Saturday, April 28, 2018

Struggles with Incest and Rape

I believe I have been "in touch" with two victims of rape/incest in my life (though there have probably been more). One I am completely sure was a victim of incest -- since she told me all about it (she was 50 years old when she talked to me about it -- it had happened in her childhood). I knew the young woman at 50 when she literally "saved my life" from the grief pit I was feeling over the horrible loss of my wife nearly 12 years ago.

During that time I want from caretaker to widower in a matter of 15 months -- that time was horrific, and at the same time enlightening about life, death, and meaning.

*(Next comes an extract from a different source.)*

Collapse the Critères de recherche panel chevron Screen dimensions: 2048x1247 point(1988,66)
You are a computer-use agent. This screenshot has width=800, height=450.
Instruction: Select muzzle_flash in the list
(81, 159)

After the passing of my wife a note was put on our business's internet site about her death -- and I got one significant and compassionate response (from this former student from 35 years ago). She saved my life by comforting me with emails, notes, then phone calls and finally visits. What she failed to mention is that she was already in a "binding relationship" with another former alcoholic/fellow church member, live in weekend lover, etc. By the time I found out I had been made into the "other man" I was doomed to me crushed emotionally. This wonderful person was a victim of incest with a family member for years as a child -- then a student of mine at Interlochen when a teenager, then finally a lover when she was middle-aged.  It was all predictable if I had known the template of an unsupported incest survivor: guilt, self-loathing, addiction (alcohol, drugs, etc), recovery, co-dependency, unreliable moral structure, lack of ordinary human mores, and finally sticking with whatever allowed them to become "sober and functioning" (in her case AA, primitive Christianity, a co-dependent boyfriend/fiancee/then husband) -- all of this was predictable and played itself out in my experiences with her. I won't mention being trapped by her lies, her confusion, and her cruelties.

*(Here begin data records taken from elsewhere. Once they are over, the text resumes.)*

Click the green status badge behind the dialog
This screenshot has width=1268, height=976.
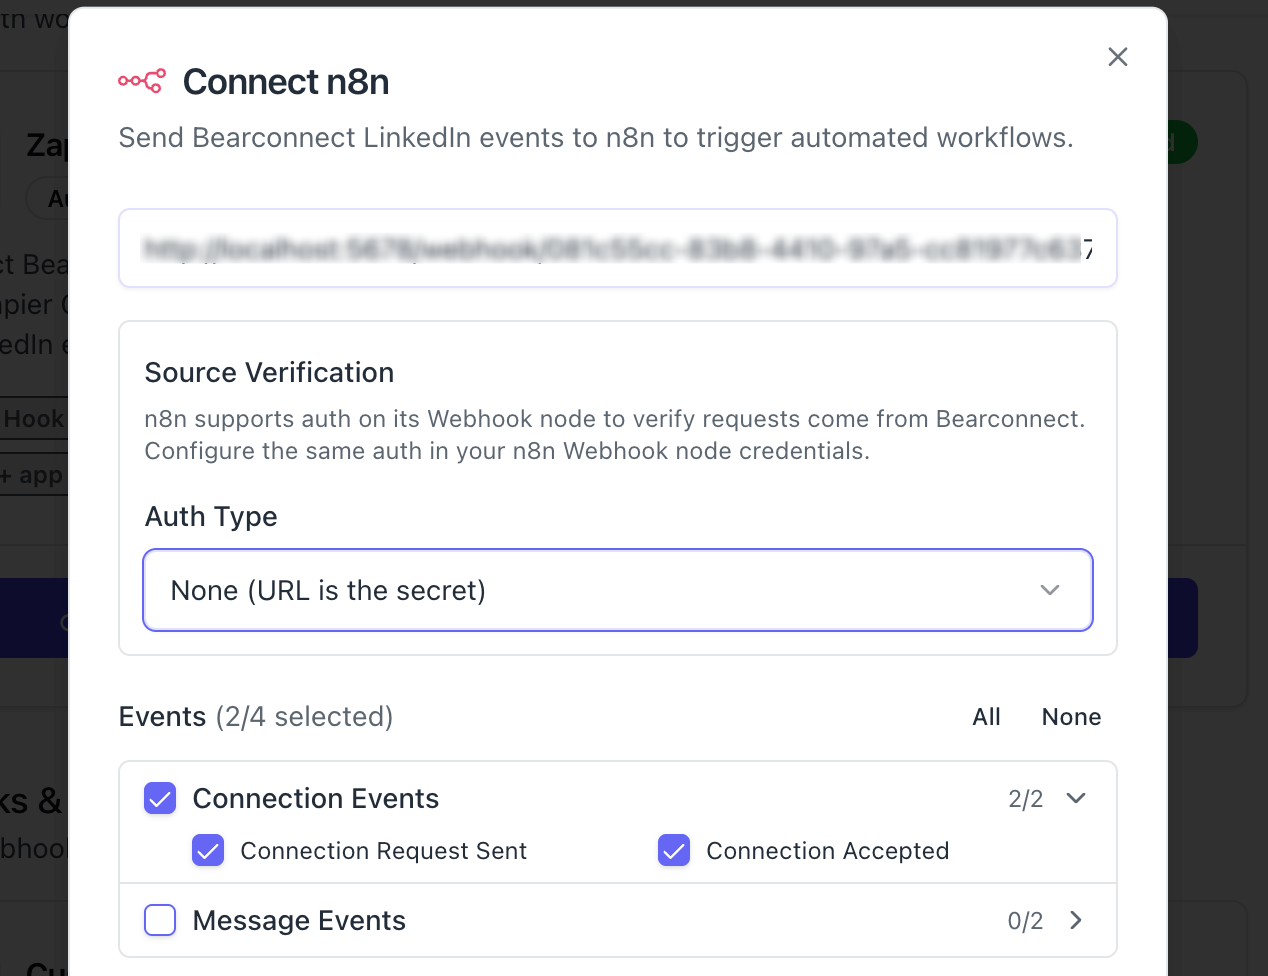1178,142
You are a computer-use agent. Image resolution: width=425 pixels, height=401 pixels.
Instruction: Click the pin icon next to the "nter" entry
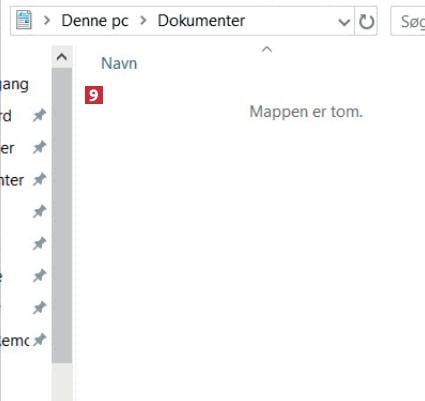pos(39,179)
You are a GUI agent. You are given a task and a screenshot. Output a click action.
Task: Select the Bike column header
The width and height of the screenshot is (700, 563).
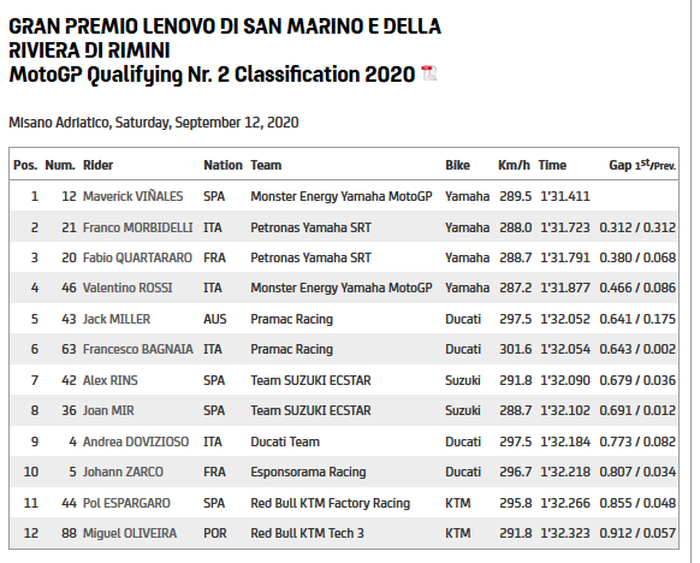(457, 165)
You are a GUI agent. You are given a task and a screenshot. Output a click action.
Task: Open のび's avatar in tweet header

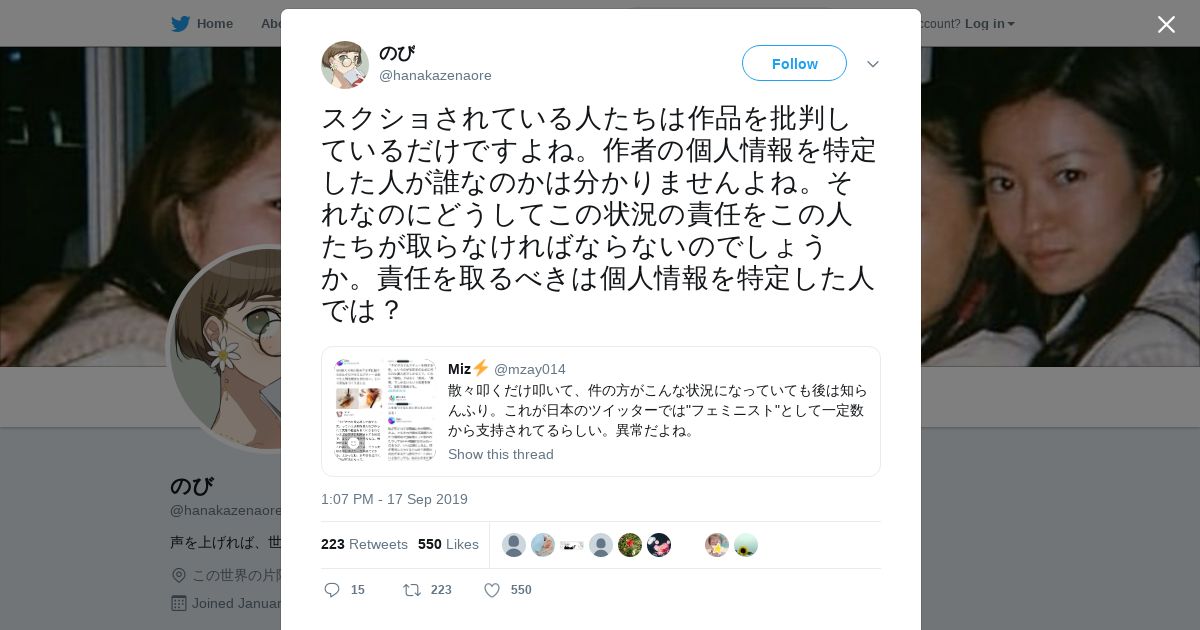345,65
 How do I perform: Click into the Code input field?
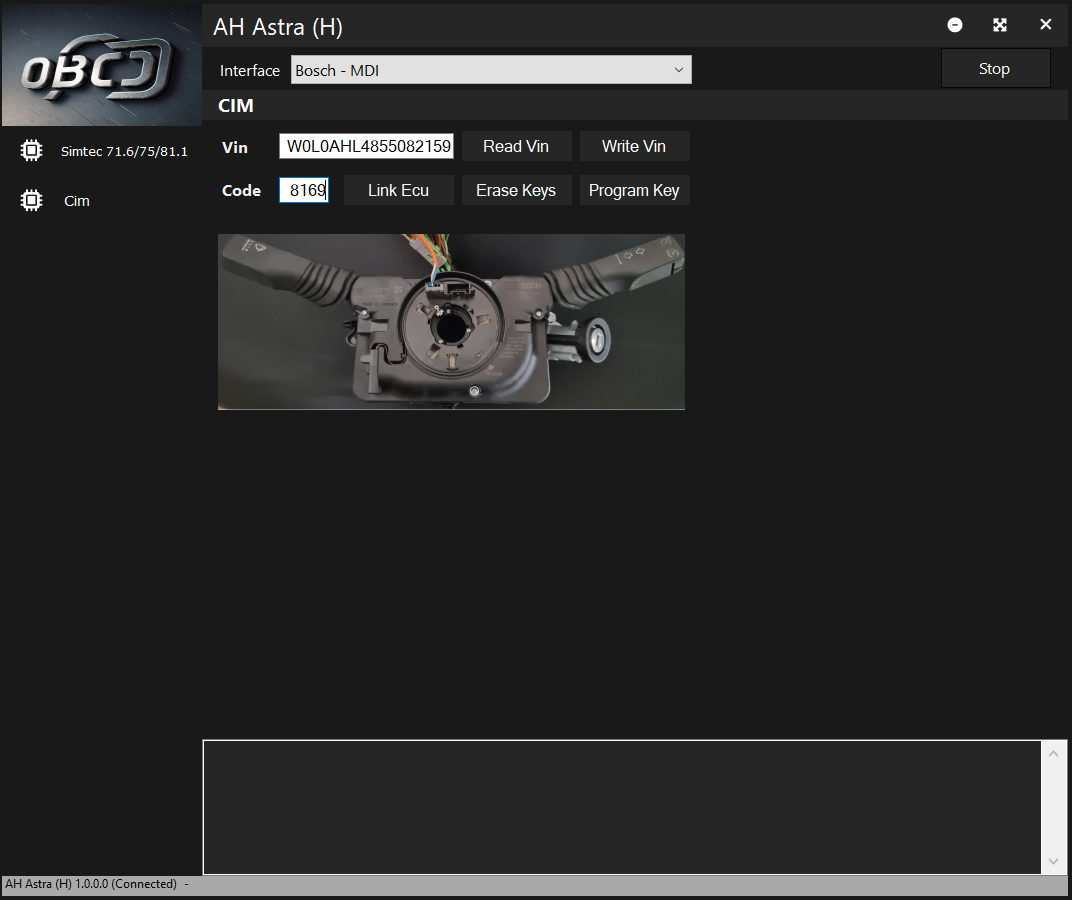(x=304, y=190)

More recently I discovered a much younger student: who had been chosen by my foundation for educational support (an undergraduate fellowship). She is brilliant, seemingly creative, quiet and unassuming -- basically a nice person.  But she is also morally ambivalent, maintaining a "victim mentality" with all friends and even me, who tried to allow her to grow from her own horrible experiences. Without really knowing for sure I inferred she was abused by her parents -- Mother and Father -- perhaps not physically, but certainly socially, psychologically, and in ordinary physical terms. I believe that this young woman had been raped -- by whom I don't know, except that it was probably from a family member. or someone from her "church." This incurred several hospitalizations for "acting out" behaviors, a life of "christian therapy," adoption by her own aunts (who have their own problems with reality), and a repressed, sublimated, and depressed lifestyle.

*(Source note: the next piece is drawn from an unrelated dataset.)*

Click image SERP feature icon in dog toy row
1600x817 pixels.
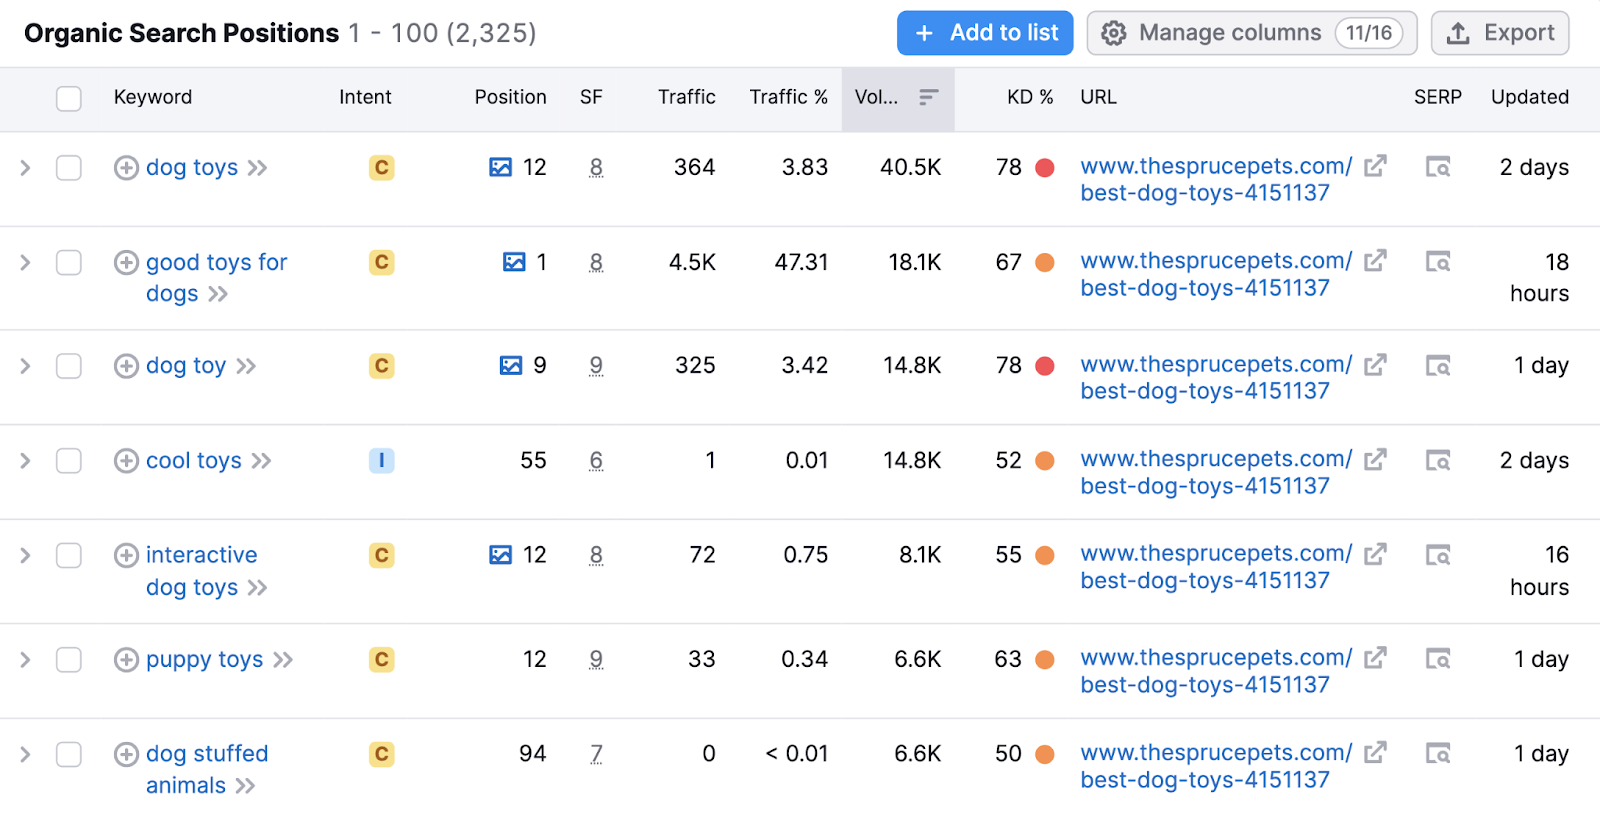511,366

Incest must be dealt with -- at best by the individual victimized -- but not in an amateur way. Cognitive behavioral therapy with a competent and disinterested therapist (not a friendly christian "friend of the family" kind of child therapist)is a must. A supportive but "knowing family" or community would be a "godsend." Unfortunately in this case, and I fear in most cases, this is not the
outcome. Most of such victims -- like my young friend -- are doomed to play out the predictable outcome(s) -- and statistically, they are not pretty. We have many examples from the "real world" to serve as stark exemplars.